• **SUPPLIED RECORDS**
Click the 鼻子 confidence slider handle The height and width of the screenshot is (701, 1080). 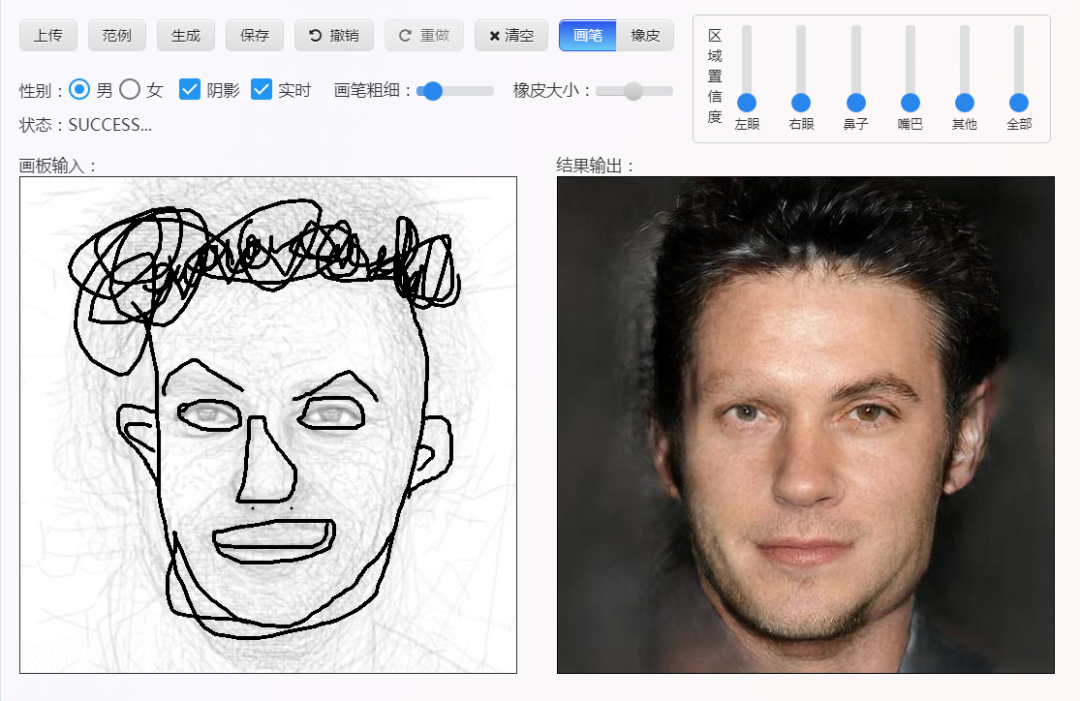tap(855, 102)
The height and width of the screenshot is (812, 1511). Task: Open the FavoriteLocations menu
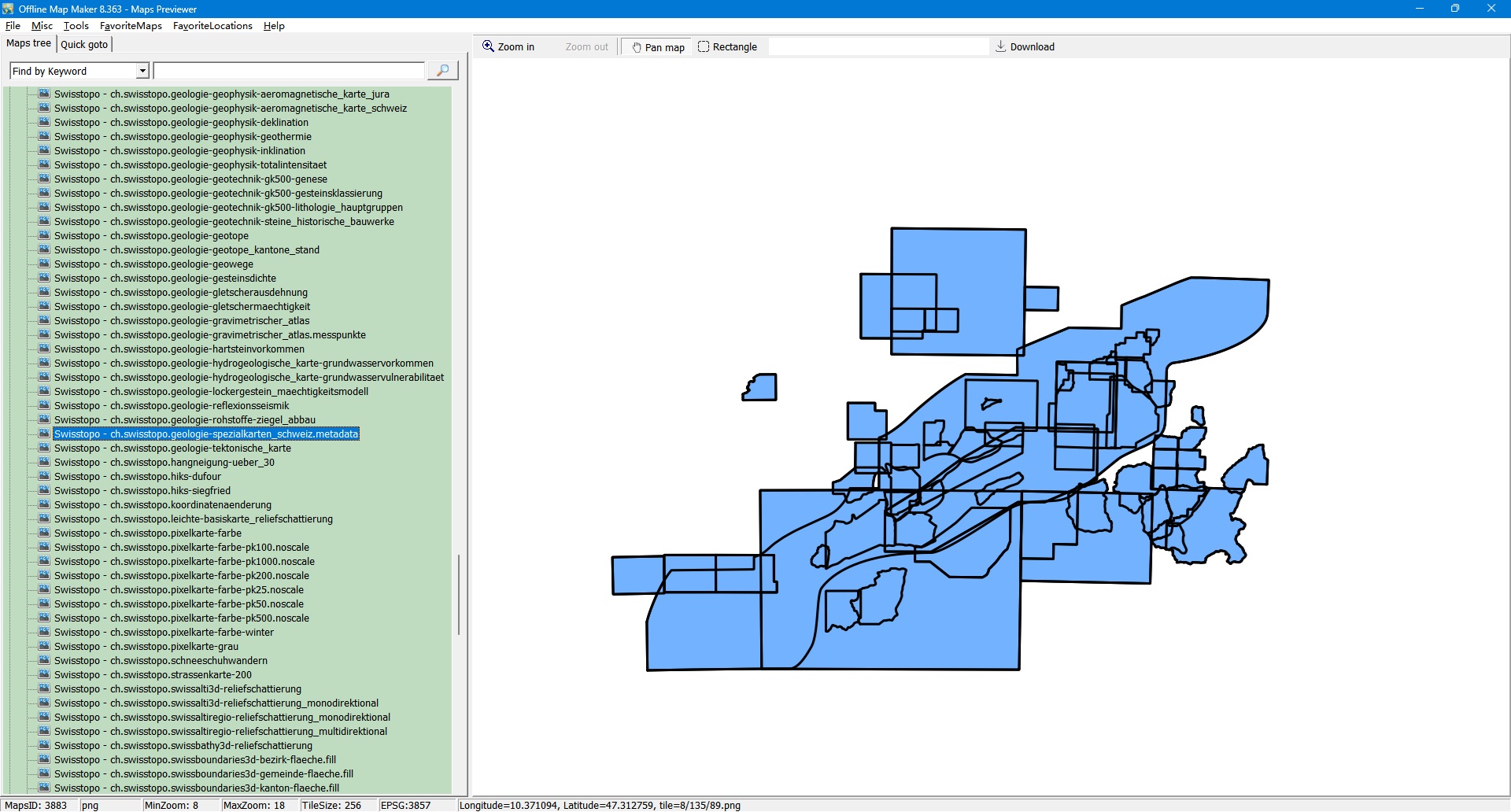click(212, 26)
...
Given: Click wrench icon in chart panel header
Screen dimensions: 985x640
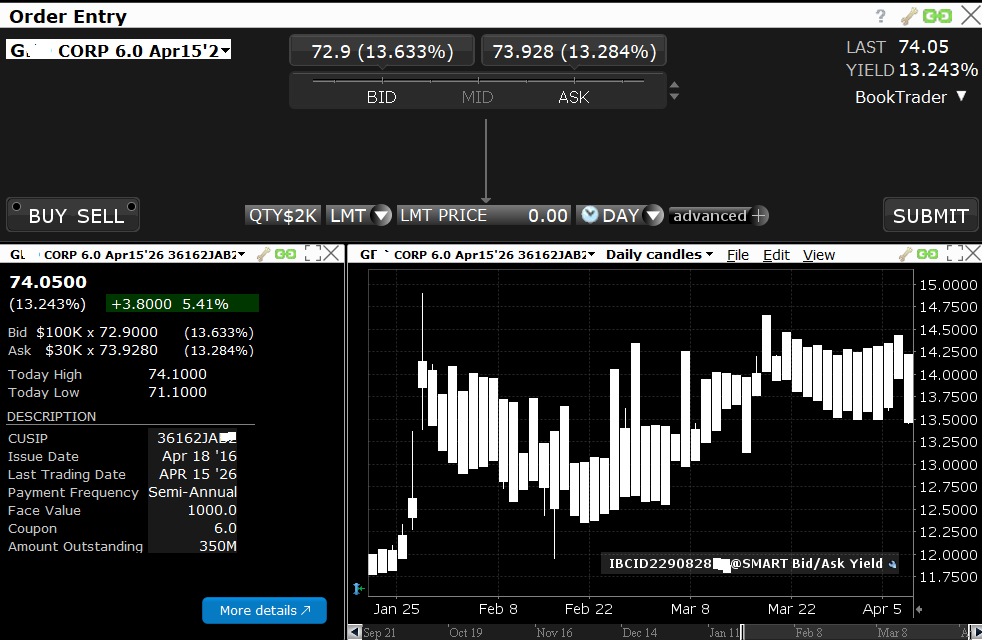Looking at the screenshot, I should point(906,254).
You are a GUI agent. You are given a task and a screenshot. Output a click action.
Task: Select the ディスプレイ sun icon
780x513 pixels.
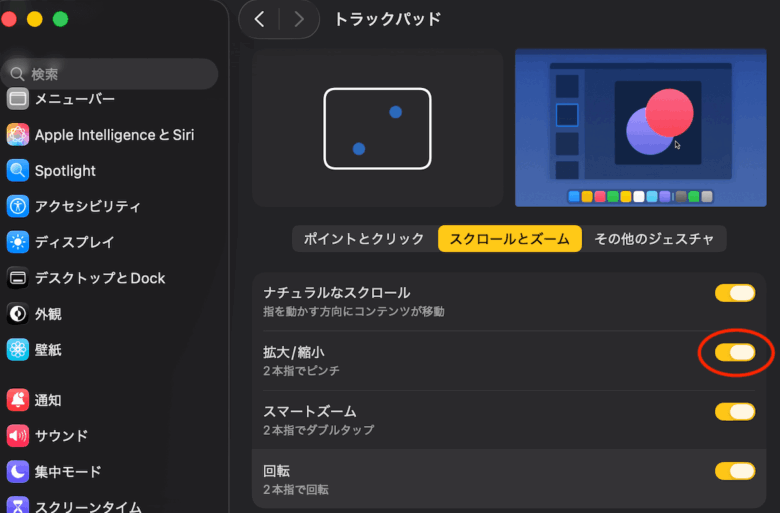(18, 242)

• **EXERCISE DETAILS**
Count the lines of the material above that contain the word "icon", then give only that count.

• **SOLUTION TO THE EXERCISE**
2